# Problem
When a line of the entries contains "will", please list that line.

# Raw data
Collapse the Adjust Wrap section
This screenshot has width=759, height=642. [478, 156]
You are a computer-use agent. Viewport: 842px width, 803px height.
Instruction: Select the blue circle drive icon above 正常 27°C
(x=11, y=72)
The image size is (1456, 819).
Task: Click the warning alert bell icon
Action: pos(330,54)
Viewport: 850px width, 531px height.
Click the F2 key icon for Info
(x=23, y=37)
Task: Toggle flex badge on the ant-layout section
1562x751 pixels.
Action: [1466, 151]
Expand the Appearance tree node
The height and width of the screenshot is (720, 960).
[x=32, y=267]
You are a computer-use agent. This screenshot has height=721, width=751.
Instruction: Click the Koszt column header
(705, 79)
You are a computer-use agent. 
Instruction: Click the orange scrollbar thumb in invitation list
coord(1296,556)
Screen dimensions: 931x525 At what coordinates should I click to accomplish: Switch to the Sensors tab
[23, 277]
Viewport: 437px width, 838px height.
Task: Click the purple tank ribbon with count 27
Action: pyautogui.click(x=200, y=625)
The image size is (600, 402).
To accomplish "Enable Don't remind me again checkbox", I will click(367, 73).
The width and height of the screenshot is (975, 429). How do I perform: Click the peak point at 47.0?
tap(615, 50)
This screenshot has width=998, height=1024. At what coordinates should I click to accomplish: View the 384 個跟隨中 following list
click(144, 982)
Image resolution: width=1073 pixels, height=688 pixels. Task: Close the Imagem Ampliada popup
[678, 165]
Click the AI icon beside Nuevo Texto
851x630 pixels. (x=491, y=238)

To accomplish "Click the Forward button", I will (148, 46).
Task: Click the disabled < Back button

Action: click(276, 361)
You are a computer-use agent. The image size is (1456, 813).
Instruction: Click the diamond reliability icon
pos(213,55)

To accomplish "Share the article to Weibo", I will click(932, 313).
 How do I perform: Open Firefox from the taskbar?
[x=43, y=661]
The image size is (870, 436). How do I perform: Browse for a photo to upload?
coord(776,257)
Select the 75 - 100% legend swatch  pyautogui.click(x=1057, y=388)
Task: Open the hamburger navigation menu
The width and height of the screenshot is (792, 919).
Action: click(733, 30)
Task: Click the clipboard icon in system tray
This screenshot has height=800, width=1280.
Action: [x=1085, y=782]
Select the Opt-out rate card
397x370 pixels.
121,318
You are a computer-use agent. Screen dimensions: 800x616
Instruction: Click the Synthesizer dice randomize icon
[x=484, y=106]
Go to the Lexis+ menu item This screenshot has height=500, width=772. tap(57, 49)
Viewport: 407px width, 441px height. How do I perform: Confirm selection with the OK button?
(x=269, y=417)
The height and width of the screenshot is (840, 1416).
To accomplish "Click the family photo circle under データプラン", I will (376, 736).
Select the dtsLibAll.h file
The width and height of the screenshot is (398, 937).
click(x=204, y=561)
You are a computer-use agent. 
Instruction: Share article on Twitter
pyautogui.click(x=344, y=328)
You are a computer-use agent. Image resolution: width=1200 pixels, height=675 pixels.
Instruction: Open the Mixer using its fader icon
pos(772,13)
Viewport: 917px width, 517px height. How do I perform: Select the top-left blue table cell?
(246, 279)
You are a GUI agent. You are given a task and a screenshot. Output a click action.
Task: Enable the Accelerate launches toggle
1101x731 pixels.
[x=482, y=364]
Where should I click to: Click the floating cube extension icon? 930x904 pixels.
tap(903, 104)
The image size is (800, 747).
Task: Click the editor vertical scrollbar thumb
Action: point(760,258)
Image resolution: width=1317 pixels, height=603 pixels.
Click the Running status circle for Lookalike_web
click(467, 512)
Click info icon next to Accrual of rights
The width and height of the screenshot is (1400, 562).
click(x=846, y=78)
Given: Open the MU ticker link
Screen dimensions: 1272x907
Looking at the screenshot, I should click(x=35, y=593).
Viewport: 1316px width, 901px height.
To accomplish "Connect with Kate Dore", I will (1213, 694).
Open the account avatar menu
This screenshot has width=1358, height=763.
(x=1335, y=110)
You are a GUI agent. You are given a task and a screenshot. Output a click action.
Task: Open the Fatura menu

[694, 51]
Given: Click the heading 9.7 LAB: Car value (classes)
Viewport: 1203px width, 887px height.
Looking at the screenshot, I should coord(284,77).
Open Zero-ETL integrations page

# Task result
To accomplish "Enable Don't remind me again checkbox", I will click(367, 73).
To accomplish "Click the Forward button", I will (148, 46).
To accomplish "Share the article to Weibo", I will click(932, 313).
To accomplish "Click the family photo circle under データプラン", I will (376, 736).
To accomplish "Connect with Kate Dore", I will (1213, 694).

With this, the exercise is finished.